3. Design of Open Reading Frame (ORF) RNase H Guide Sequences
[0199] As described above, RNase H is a tunable tool for the
digestion of mRNA Cap and Tail. This example describes the RNase H
guide strands for cleavage of mRNA open reading frames (ORFs), as
depicted in FIG. 30.
[0200] Cleaving the ORF will reduce secondary structure, similar to
the activity of RNase T1, making targeted digestion for Cap and
Tail fragments more complete. Generally, a single guide, or
cocktail of guides that will give total ORF digestion similar to
T1, but not interfere with targeted Cap and Tail digestion can be
designed. This will allow for direct quantitation of all Cap and
Tail species with less mRNA interference, the potential for mRNA
mapping, and create a single pot digestion suitable for a high
throughput environment.
[0201] Generally, thermostable RNase H has optimal activity between
65.degree. C. and 95.degree. C. Thus, cycling in a range between
37.degree. C. and 95.degree. C. allows for multiple binding and
release of the guide stand(s) improving digestion efficiency and
increasing the completeness of the digestion and enabling absolute
quantitation.
[0202] Three concepts for ORF guides are described here: (1) short
guides with four DNA bases flanked by two, one or zero 2'OMe RNA
bases (e.g., mRDDDDmR, mRDDDD, DDDDmR, DDDD); (2) four DNA bases
flanked by non-specific binding nucleotides of length to be
determined (e.g., (N).sub.qDDDD(N).sub.p); and, (3) one, two or
three DNA bases flanked by non-specific binding nucleotides, or a
combination of 2'OMe RNA and non-specific nucleotides (e.g.,
(N).sub.q[quartet](n).sub.p, where [quartet] is all permutations
and combinations of a total of four N's and D's). In the above
examples, D=DNA, mR=2'OMe RNA, N=non-specific nucleotide, p and
q>0, except in (3).
Example 4: One Pot mRNA Cap/Tail Digest
[0203] This example describes the simultaneous (e.g., one-pot)
digestion of mRNA Cap and Tail region by RNase H. FIG. 37 shows a
schematic depicting the mRNA digest protocol used in this example.
Briefly, RNase H guide strands specific for Cap and Tail regions,
but not specific for open reading frame (e.g., "coding region") are
used to digest an mRNA. LC-MS analysis is then performed and the
following data are analyzed: (i) Cap identification and relative
quantification; (ii) polyA tail length identification and relative
quantification; optionally, (iii) total digest and mapping.

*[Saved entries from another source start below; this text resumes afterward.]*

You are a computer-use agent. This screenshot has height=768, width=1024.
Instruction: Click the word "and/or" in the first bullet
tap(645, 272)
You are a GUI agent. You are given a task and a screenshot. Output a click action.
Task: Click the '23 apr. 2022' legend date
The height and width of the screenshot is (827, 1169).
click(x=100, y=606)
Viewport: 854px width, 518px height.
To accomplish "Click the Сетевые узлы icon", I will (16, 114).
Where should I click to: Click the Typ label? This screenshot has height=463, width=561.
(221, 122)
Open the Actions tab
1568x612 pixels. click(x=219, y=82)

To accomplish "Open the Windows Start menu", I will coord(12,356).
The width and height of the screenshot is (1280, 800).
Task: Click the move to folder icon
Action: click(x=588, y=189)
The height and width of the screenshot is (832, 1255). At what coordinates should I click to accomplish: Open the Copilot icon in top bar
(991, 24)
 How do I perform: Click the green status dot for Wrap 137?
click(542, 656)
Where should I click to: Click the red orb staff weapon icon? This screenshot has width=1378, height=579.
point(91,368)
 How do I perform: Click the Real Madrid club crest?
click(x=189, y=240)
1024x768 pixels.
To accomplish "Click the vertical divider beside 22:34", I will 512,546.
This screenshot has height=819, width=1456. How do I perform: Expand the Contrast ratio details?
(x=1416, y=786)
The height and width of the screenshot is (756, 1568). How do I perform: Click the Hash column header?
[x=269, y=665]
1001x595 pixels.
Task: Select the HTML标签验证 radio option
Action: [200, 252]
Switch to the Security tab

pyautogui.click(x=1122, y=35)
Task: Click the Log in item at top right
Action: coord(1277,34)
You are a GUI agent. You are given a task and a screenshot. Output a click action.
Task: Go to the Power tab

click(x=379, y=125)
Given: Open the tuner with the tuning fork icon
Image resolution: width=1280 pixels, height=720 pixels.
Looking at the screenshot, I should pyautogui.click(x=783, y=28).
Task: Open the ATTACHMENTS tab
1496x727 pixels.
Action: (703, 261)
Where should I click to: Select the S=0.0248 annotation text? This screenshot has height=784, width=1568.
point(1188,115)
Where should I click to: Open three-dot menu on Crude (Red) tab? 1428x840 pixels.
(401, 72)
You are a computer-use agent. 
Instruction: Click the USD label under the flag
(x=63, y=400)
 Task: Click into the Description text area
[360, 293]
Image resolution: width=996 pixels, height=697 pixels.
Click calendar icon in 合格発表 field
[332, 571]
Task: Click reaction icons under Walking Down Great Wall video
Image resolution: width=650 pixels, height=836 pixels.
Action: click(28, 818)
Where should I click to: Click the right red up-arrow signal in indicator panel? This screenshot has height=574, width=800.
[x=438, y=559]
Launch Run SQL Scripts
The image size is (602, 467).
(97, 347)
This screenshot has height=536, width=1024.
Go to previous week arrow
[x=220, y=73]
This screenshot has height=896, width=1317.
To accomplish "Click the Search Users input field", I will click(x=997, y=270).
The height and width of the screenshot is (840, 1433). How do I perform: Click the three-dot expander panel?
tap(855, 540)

[0204] FIG. 38 shows representative data of mRNA Cap and tail one
pot digestion using RNase H. The top panel of FIG. 38 shows
analysis of combined Cap/tail digestion by total ion current
chromatogram (TIC) and the bottom panel of FIG. 38 shows the same
combined Cap/tail digest analyzed by UV detection.
[0205] FIG. 39 shows representative quality control data for a
combined Cap/tail one pot digestion. The top panel of FIG. 39 shows
analysis by TIC and the bottom panel shows analysis by UV
detection.
[0206] FIG. 40 shows representative data for the analysis of the
Cap region of interest as identified by TIC. A single peak
corresponding to Cap1 (e.g., complete 5' Cap) was identified,
indicating this mRNA is fully capped with the desired cap
species.
[0207] FIG. 41 shows representative data for the analysis of tail
region of interest as identified by TIC. Table 8 provides
representative data relating to detailed analysis of tail length.
For this mRNA construct, the target tail length was T.sub.100
(a.k.a., A.sub.100). The tail length observed using the Cap/tail
one-pot digest indicates a tail length ranging from
A.sub.97-A.sub.103, indicating the presence of several tail
variants near the target length of A.sub.100.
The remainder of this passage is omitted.